We performed a post-occupancy assessment based on 500 occupant surveys in eight buildings using embedded radiant heating and cooling systems. This study follows-up on a quantitative assessment of 60 office buildings that found radiant and all-air buildings have comparable temperature and acoustic satisfaction with a tendency for increased temperature satisfaction in radiant buildings. Our objective was to investigate reasons of comfort and discomfort in the radiant buildings, and to relate these to building characteristics and operations strategies. The primary sources of thermal discomfort are lack of control over the thermal environment (both temperature and air movement) and slow system response, both of which were seen to be alleviated with fast-response adaptive opportunities such as operable windows and personal fans.
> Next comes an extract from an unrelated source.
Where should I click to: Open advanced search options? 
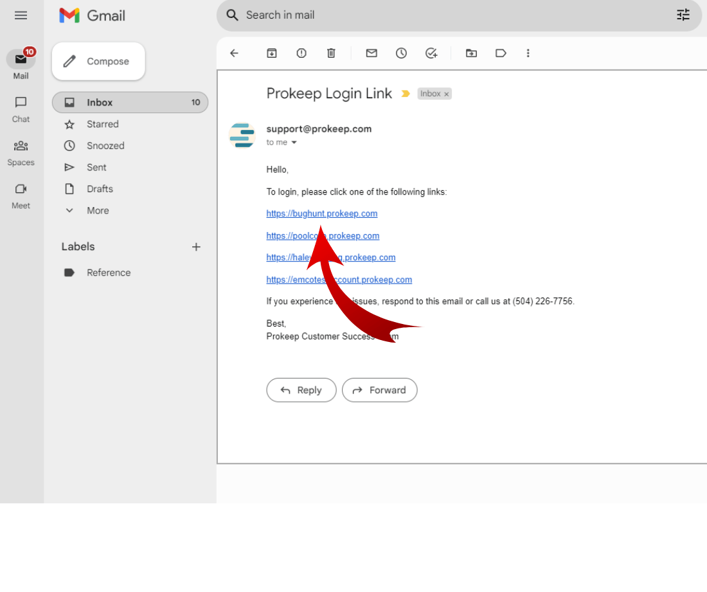683,15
There was no optimal radiant design or operation that maximized thermal comfort, and building operators were pleased with reduced repair and maintenance associated with radiant systems compared to all-air systems. Occupants reported low satisfaction with acoustics. This was primarily due to sound privacy issues in open-plan offices which may be exacerbated by highly reflective surfaces common in radiant spaces.